◆ **Problem to work on**: Reproduce the records below verbatim, line for line and in their original order.

◆ **Recorded data**:
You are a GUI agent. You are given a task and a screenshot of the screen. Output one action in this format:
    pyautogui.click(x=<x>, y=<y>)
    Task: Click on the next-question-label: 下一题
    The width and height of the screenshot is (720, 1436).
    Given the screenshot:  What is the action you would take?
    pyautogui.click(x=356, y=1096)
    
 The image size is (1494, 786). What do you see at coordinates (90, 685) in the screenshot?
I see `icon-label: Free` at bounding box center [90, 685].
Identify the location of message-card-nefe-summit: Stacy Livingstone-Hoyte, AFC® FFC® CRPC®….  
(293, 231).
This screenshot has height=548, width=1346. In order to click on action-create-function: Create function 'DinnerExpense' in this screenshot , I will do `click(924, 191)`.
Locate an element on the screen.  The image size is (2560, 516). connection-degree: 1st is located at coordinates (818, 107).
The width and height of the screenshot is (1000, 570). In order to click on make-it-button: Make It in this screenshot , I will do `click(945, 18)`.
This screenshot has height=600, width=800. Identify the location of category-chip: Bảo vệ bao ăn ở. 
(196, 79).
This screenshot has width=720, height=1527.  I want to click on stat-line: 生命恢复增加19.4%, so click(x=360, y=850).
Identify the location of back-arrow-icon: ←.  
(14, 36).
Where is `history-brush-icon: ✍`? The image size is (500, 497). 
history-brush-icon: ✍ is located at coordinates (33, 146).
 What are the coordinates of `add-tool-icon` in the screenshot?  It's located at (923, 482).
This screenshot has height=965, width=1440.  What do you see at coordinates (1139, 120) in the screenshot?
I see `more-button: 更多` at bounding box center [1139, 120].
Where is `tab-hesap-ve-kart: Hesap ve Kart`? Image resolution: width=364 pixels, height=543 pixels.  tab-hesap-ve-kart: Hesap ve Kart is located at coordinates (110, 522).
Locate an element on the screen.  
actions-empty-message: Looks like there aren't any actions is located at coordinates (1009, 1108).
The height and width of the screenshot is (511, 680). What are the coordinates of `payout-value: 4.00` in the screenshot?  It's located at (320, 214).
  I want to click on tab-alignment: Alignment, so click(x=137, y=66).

◆ **Result**:
You are a GUI agent. You are given a task and a screenshot of the screen. Output one action in this format:
    pyautogui.click(x=<x>, y=<y>)
    Task: Click on the next-question-label: 下一题
    The width and height of the screenshot is (720, 1436).
    Given the screenshot:  What is the action you would take?
    pyautogui.click(x=356, y=1096)
    
 The image size is (1494, 786). What do you see at coordinates (90, 685) in the screenshot?
I see `icon-label: Free` at bounding box center [90, 685].
Identify the location of message-card-nefe-summit: Stacy Livingstone-Hoyte, AFC® FFC® CRPC®….  
(293, 231).
This screenshot has height=548, width=1346. In order to click on action-create-function: Create function 'DinnerExpense' in this screenshot , I will do `click(924, 191)`.
Locate an element on the screen.  The image size is (2560, 516). connection-degree: 1st is located at coordinates (818, 107).
The width and height of the screenshot is (1000, 570). In order to click on make-it-button: Make It in this screenshot , I will do `click(945, 18)`.
This screenshot has height=600, width=800. Identify the location of category-chip: Bảo vệ bao ăn ở. 
(196, 79).
This screenshot has width=720, height=1527.  I want to click on stat-line: 生命恢复增加19.4%, so click(x=360, y=850).
Identify the location of back-arrow-icon: ←.  
(14, 36).
Where is `history-brush-icon: ✍`? The image size is (500, 497). 
history-brush-icon: ✍ is located at coordinates (33, 146).
 What are the coordinates of `add-tool-icon` in the screenshot?  It's located at (923, 482).
This screenshot has height=965, width=1440.  What do you see at coordinates (1139, 120) in the screenshot?
I see `more-button: 更多` at bounding box center [1139, 120].
Where is `tab-hesap-ve-kart: Hesap ve Kart`? Image resolution: width=364 pixels, height=543 pixels.  tab-hesap-ve-kart: Hesap ve Kart is located at coordinates (110, 522).
Locate an element on the screen.  
actions-empty-message: Looks like there aren't any actions is located at coordinates (1009, 1108).
The height and width of the screenshot is (511, 680). What are the coordinates of `payout-value: 4.00` in the screenshot?  It's located at (320, 214).
  I want to click on tab-alignment: Alignment, so click(x=137, y=66).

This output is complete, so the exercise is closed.